一般的に、木造住宅の解体費用は、坪単価3~4万円が相場とされています。
例えば、30坪の木造住宅の場合、90万円~120万円程度の費用がかかる計算です。
ただし、上記はあくまで一般的な目安であり、実際には、建物の状態や作業環境などで変動します。
解体費用に影響する内容として、下記の要素があります。
●解体費用に影響を与える要素
| 項目 | 内容 |
| 建物の大きさ | 建物の広さに比例して費用は増加します。 |
| 階数・建物形状 | 同じ木造でも、2階建てか平屋か、屋根形状などで費用が変動します。 |
| 築年数 | 築年数によって解体作業が複雑になる可能性があり、費用が高くなることがあります。 |
| 解体方法 | 手作業での解体、機械による解体など、解体方法によって費用が変動します。 |
| 立地条件 | 狭小地や傾斜地など作業環境が厳しい場合、費用が高くなることがあります。 |
| 地域 | 地域によって人件費や物価が異なるため、費用も変動します。 |
| 業者の技術力やサービス内容 | 業者の技術力やサービス内容によって、費用は変動します。 |
木造住宅の解体費用は、さまざまな要素によって変動するため、一概にいくらとは言えません。

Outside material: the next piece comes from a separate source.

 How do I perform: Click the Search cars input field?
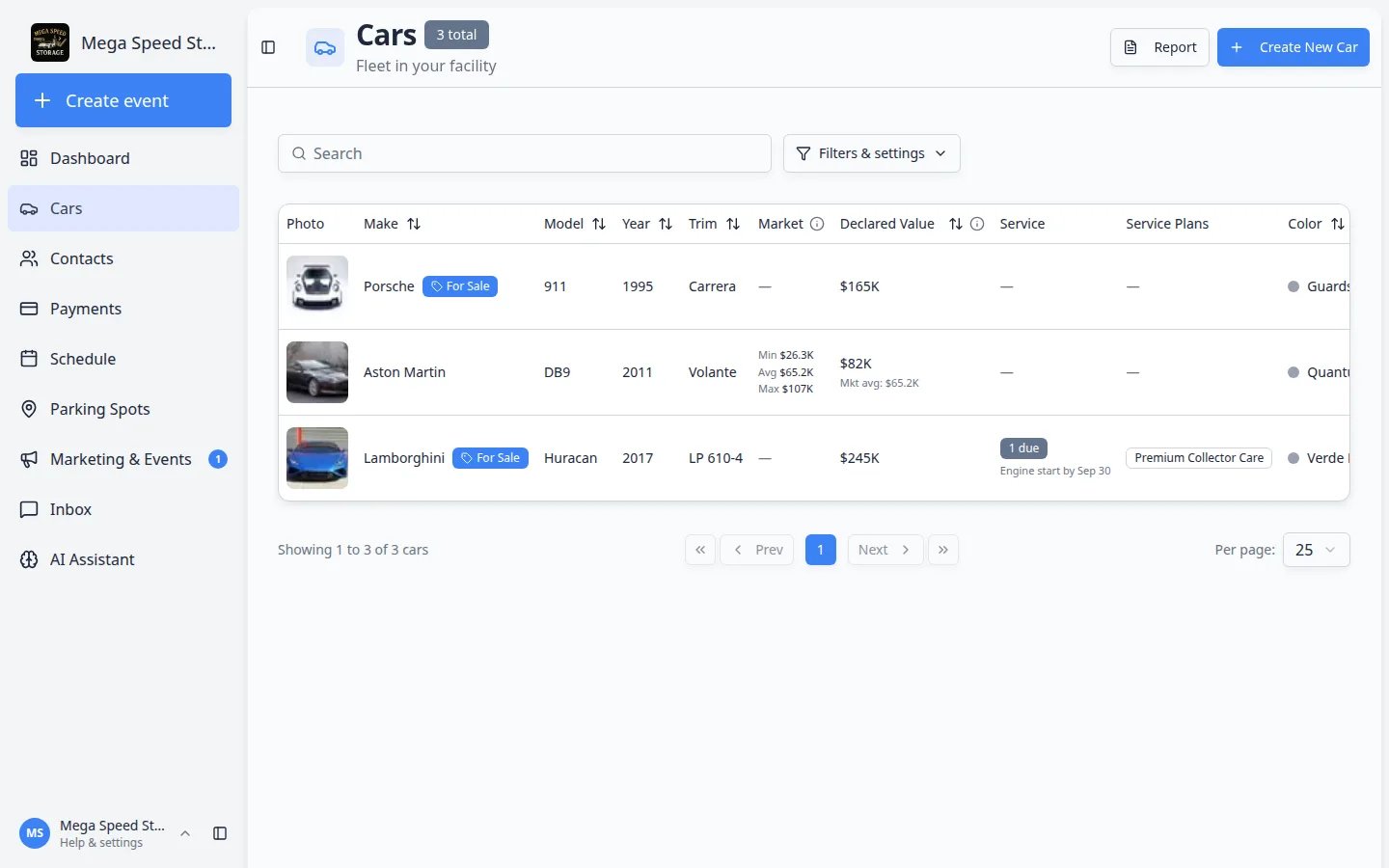pos(525,153)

正確な費用を知りたい場合は、複数の業者に見積もりを依頼し、比較検討することが必要です。
構造別の家の解体費用相場
住宅の解体費用は、建物の構造によって大きく異なります。構造によって建物の強度や解体作業の難易度が異なるためです。
- 木造: 3~4万円/坪
- 鉄骨造: 5~6万円/坪
- 鉄筋コンクリート(RC)造: 7~8万円/坪
鉄筋コンクリート(RC造)は非常に強度が高いため、解体に多くの時間と労力が必要になります。鉄骨や木造に比べて構造が複雑になり、解体作業が難しくなる傾向がある点も特徴です。

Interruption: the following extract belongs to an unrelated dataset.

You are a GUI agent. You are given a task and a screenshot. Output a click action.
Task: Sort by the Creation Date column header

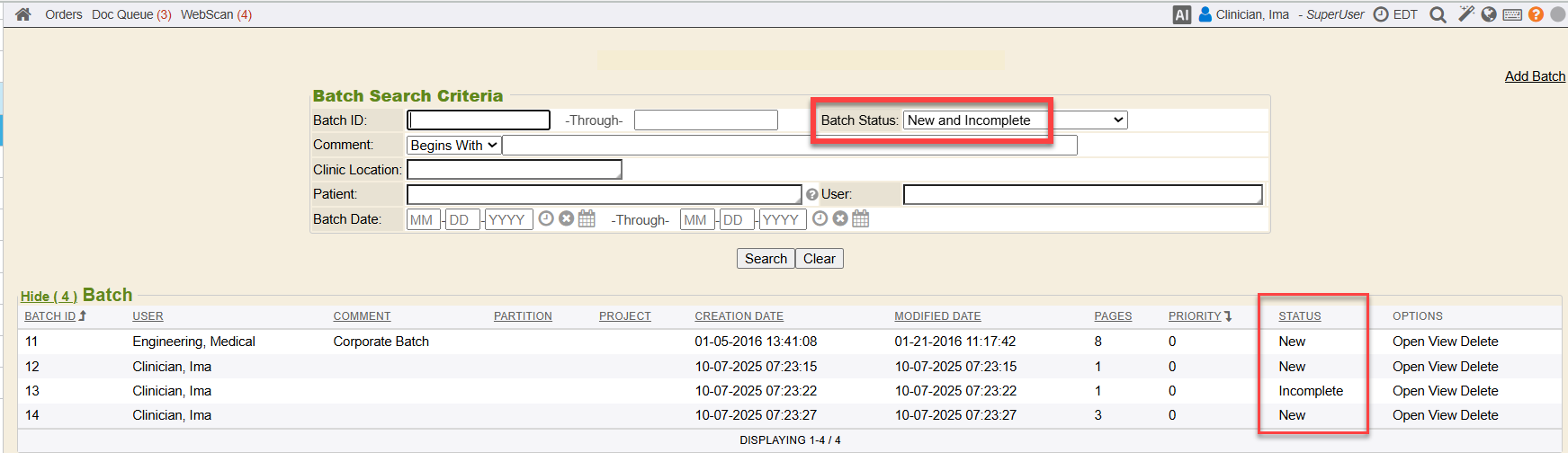tap(739, 316)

また、解体費用には、廃棄物の量も関係します。鉄骨やコンクリートなどの廃棄物は、木造に比べて処分費用が高くなります。
さらに、作業員の安全確保のために特別な対策が必要となると、その分コスト増になることがあるでしょう。
木造は、他の構造と比べると解体しやすく、費用が安く抑えられる傾向にあります。
木造住宅の解体費用の内訳
具体的に木造住宅の解体費用の内訳は、どのようなになっているのでしょうか。この章では、建物の解体工事そのものの費用と解体工事以外にかかる費用にわけて解説します。
解体工事費用
建物の解体工事費は、解体工事費用全体の大部分を占め、建物の構造、規模、解体方法、発生する廃棄物の量などで変動します。
| 項目 | 内容 | 費用に影響を与える要素 |
| 建物解体費用 | 建物本体を解体する費用 | 建物の構造、規模、建物の状態、解体方法 |
| 基礎撤去費用 | 基礎部分の解体・撤去費用 | 基礎の深さ、種類、地盤の状態 |
| 内装解体費用 | 壁、天井、床などの内装を解体する費用 | 内装材の種類、施工方法 |
| 外構部分の解体費用 | フェンス、カーポート、庭石など、建物周辺の外構を解体する費用 | 外構物の種類、大きさ、施工方法 |
| アスベスト除去費用 | アスベストが含まれている場合の除去費用 | アスベストの種類、含有量、除去範囲 |
| 廃棄物処分費用 | 解体で発生した廃棄物を処分する費用 | 廃棄物の種類、量、処分方法 |
解体工事費用は、建物や周辺環境の状況、作業環境などによっても変動します。正確な費用を知りたい場合は、複数の業者に見積もりを依頼し、比較検討することがおすすめです。
解体工事以外の費用
解体工事の費用は、建物の解体費用だけでなく、様々な付帯費用がかかります。
| 項目 | 内容 | 費用に影響を与える要素 |
| 事前調査費 | アスベスト調査、地盤調査など、解体工事前に必要な調査費用 | 建物の築年数、地域の規制、調査範囲 |
| 申請費用 | 解体工事の許可申請費用、各種届出費用 | 地域の条例、申請の種類 |
| 近隣への挨拶費用 | 近隣住民への挨拶回りにかかる費用、説明会開催費用 | 近隣住民の数、関係性構築の難易度 |
| 外構工事費用 | 解体後の土地を整地する費用、フェンス設置費用など | 整地の範囲、外構の種類、材料 |
| 仮説工事費用 | 足場設置費用、養生費用など | 建物の規模、構造、周辺環境 |
| その他費用 | 重機搬入費用、残置物撤去費用、設計費用など | 解体工事の規模、地域、建物の状態 |
解体工事以外の費用は、解体工事の規模や内容によって大きく変動します。これらの費用を事前に把握し、予算に組み込むことが重要です。
木造住宅の解体費用を安くするコツ
木造住宅の解体費用は、建物の状態や規模、解体方法などによって大きく変動します。しかし、いくつかポイントを押さえることで、費用を抑えることができます。
残置物をできるだけ自分で処分する
不要な家具や家電、庭木などを事前に処分することで、業者に依頼する費用を大幅に削減できます。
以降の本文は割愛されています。